Task to complete: State only how many lines of the records contain the string "Locate".

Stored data

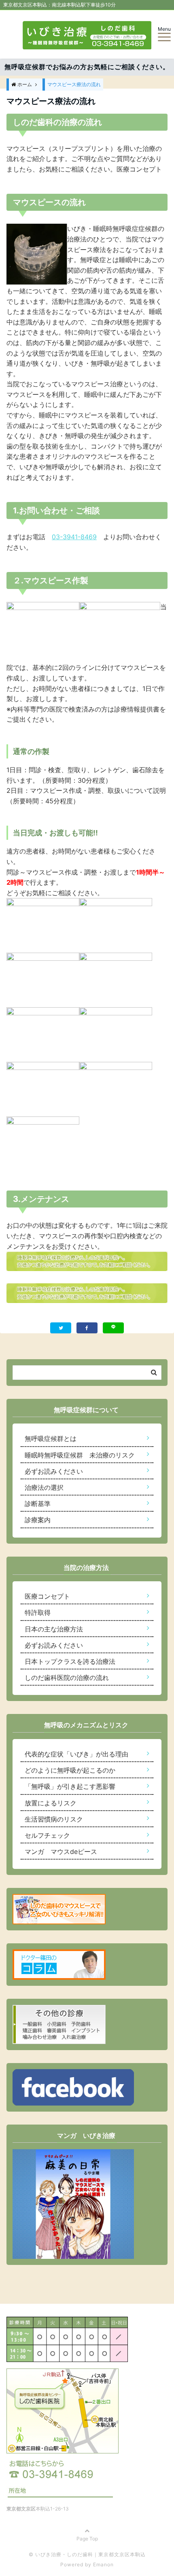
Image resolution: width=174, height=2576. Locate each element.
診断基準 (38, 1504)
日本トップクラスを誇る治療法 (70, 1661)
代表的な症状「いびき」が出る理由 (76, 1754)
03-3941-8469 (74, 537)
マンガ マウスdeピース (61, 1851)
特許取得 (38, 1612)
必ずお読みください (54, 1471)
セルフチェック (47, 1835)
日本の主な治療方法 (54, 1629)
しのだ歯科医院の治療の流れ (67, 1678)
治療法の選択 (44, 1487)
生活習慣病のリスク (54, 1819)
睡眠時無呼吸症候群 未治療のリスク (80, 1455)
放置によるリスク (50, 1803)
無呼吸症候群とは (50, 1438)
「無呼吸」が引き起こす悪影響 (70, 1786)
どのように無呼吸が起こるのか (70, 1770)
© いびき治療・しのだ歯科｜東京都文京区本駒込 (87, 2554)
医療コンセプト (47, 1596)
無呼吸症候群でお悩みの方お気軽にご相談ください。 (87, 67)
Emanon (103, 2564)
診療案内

---

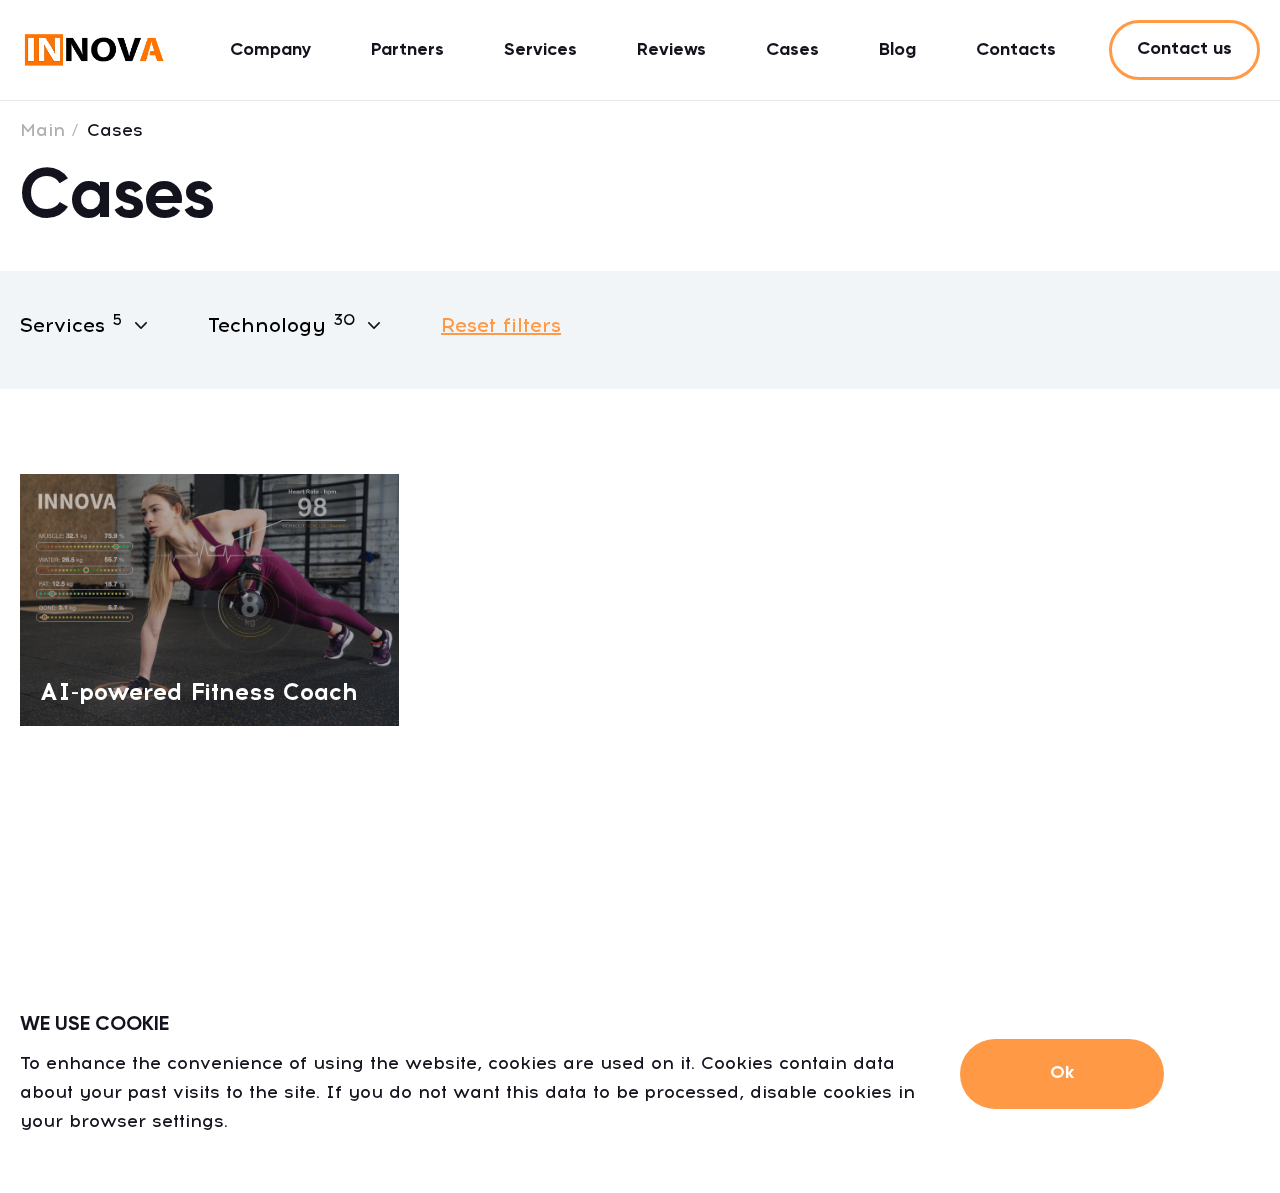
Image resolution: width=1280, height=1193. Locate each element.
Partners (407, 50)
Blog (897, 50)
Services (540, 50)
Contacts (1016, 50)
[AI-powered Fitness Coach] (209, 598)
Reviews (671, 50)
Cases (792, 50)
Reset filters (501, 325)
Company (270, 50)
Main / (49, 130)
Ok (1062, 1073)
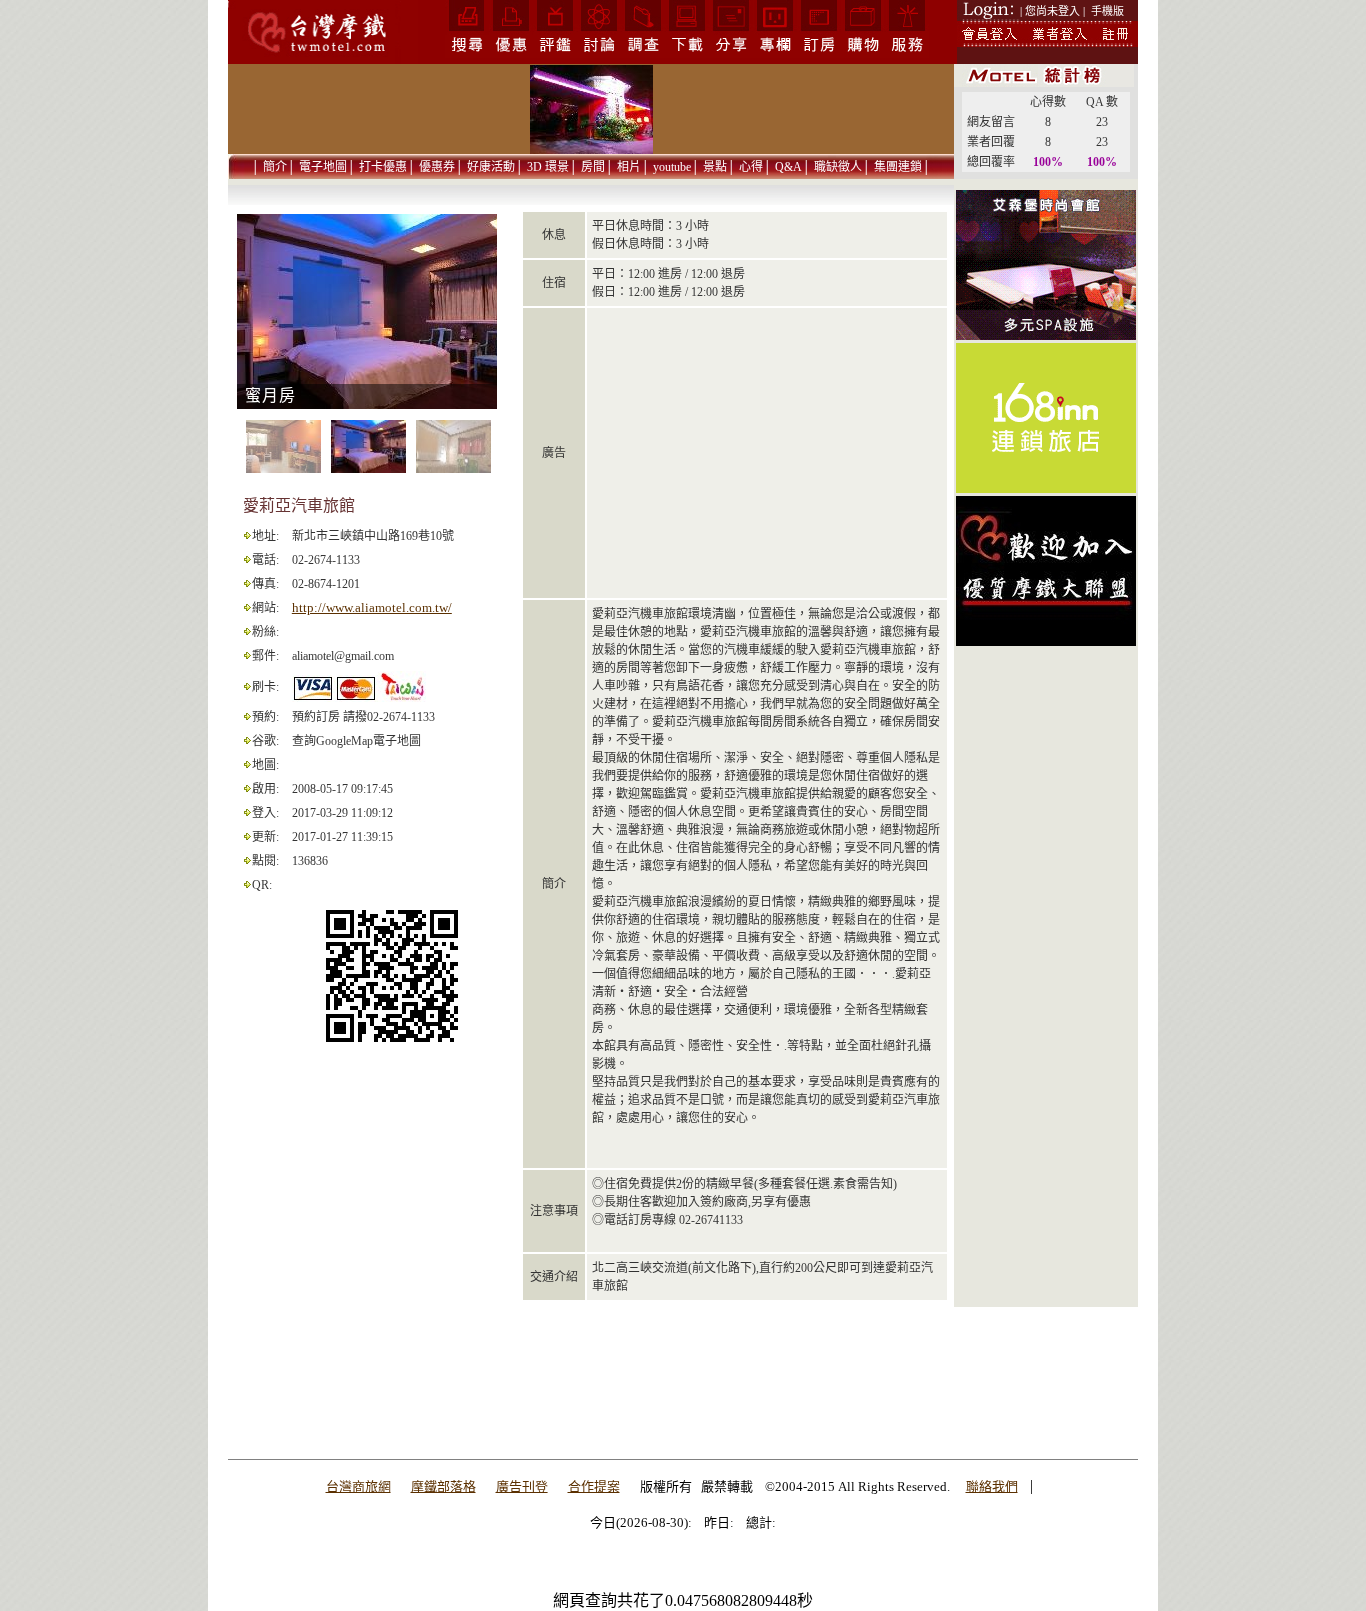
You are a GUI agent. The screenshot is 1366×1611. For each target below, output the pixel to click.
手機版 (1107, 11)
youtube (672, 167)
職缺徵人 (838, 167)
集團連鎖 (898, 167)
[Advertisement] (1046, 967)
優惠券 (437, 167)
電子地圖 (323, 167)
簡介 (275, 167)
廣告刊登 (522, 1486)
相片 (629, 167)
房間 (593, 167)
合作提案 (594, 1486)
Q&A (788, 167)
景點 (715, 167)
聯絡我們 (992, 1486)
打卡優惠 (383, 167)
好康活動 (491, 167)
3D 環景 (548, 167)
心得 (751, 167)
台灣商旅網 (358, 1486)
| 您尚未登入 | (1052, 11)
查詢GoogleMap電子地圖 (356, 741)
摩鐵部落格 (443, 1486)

Result for this exercise: 2